È stato presentato al Foro romano “il mosaico delle meraviglie”, l’ultimo ritrovamento di una campagna di scavi avviata nel 2018 al Palatino. Una scoperta definita “eccezionale” dalla direttrice del parco archeologico, Alfonsina Russo, per lo stato di conservazione, per le raffigurazioni e per la datazione del mosaico che risale, infatti, al II secolo avanti Cristo.
La scoperta è stata “inaspettata” perché è avvenuta scavando un ambiente dietro i cosiddetti magazzini di Agrippa (Horrea Agrippiana). La parete in cui l’opera era realizzata si è ben conservata perché coperta da una coltre di terra. L’ambiente in cui il ritrovamento è avvenuto faceva parta di un ninfeo estivo, una sala usata per i banchetti di una grande Domus aristocratica durante la bella stagione.

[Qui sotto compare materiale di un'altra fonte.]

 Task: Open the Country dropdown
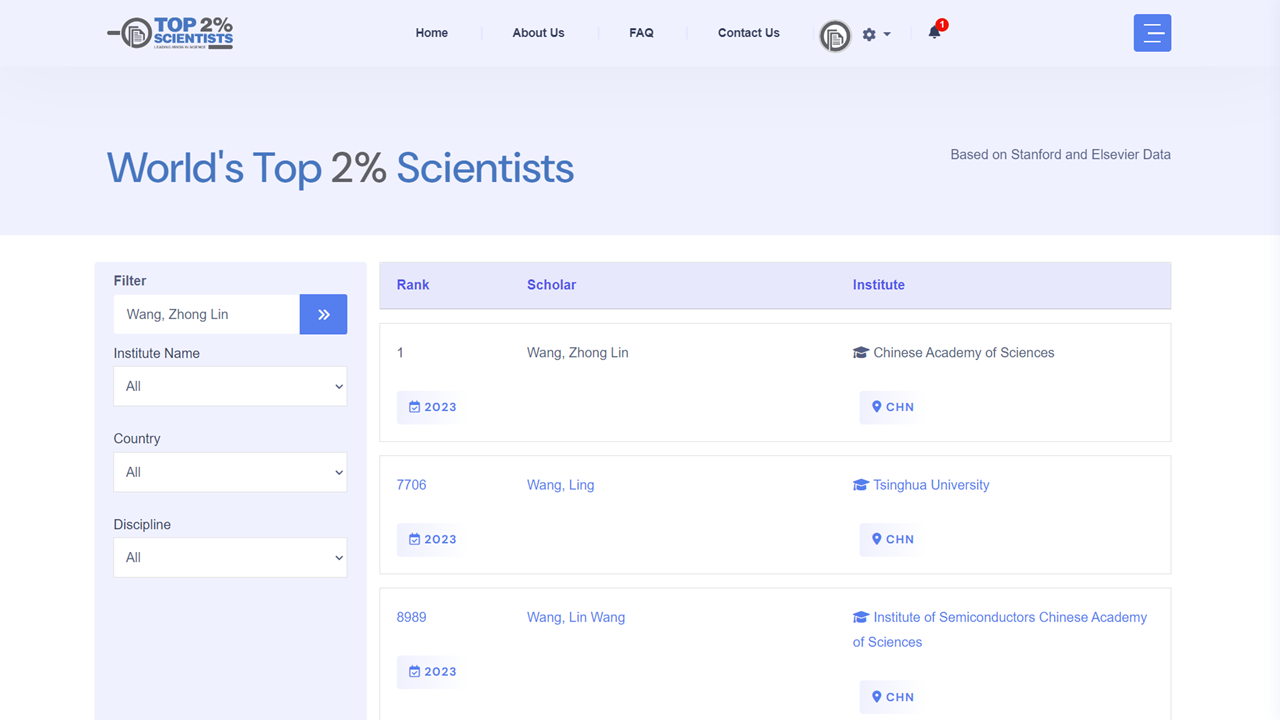[230, 472]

“Sappiamo dalle fonti che il Palatino era abitato prima dello sviluppo della Domus Tiberiana da grandi famiglie romane. Proprio per stratigrafia la Domus si data alla fine del II secolo avanti Cristo, quindi è anche molto antica” ha spiegato la direttrice del parco archeologico.
“Ma quello che ci ha stupito- ha aggiunto Russo – è proprio la raffigurazione: in basso, nelle edicole che adornano una quinta scenografica sono presenti delle cataste d’armi. Quindi scudi, un elmo, una lancia, una spada e anche una tromba celtica, la Karnix, a testa di drago, che ci dà un’indicazione ben precisa. E poi ci sono dei timoni, delle prue di navi ed elementi che rimandano probabilmente ad una battaglia navale”.

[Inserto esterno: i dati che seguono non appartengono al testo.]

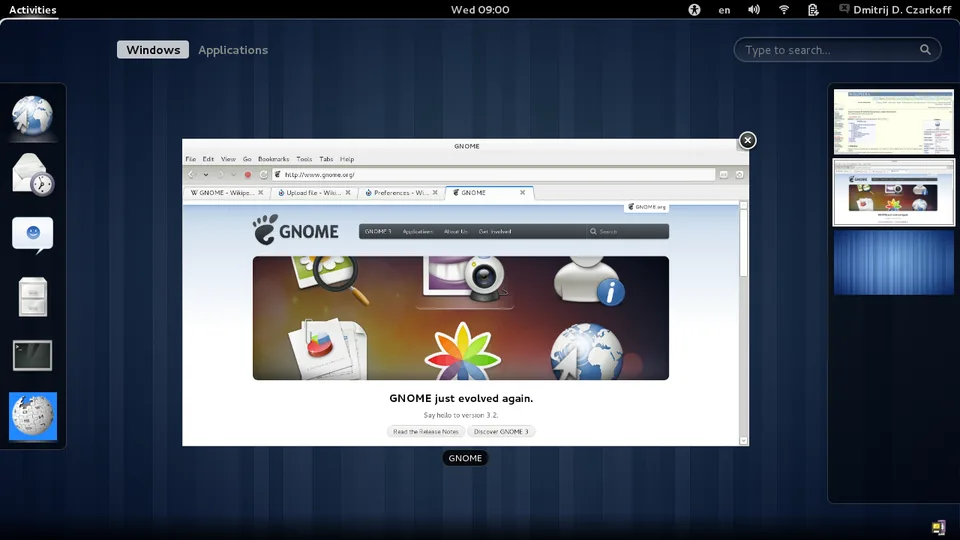Open the file manager cabinet icon
The height and width of the screenshot is (540, 960).
pos(33,296)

“È una rappresentazione assolutamente eccezionale, con il riferimento evidentemente di un evento bellico che dobbiamo ancora individuare e probabilmente riguarda un personaggio importante ed aristocratico romano. È eccezionale anche per l’antichità, perché siamo alla fine del secondo secolo avanti Cristo, inizi del primo, e perché è conservata veramente molto bene” ha concluso Alfonsina Russo, direttrice del parco archeologico.
A destare sorpresa è anche la scelta dei materiali di questo “mosaico russo”. Soprattutto sorprendente è stato il rinvenimento dei vetri policromi, “raffinatissimi, realizzati prima dell’invenzione della canna da soffio. E poi il blu egizio in grande abbondanza ed i marmi bianchi, ma abbiamo trovato addirittura un rametto di corallo” è stato spiegato durante la conferenza stampa.
La raffigurazione va ancora chiarita del tutto, ma ciò che appare sin da ora evidente è che, all’ombra del Colosseo, è ancora possibile scoprire preziosi reperti.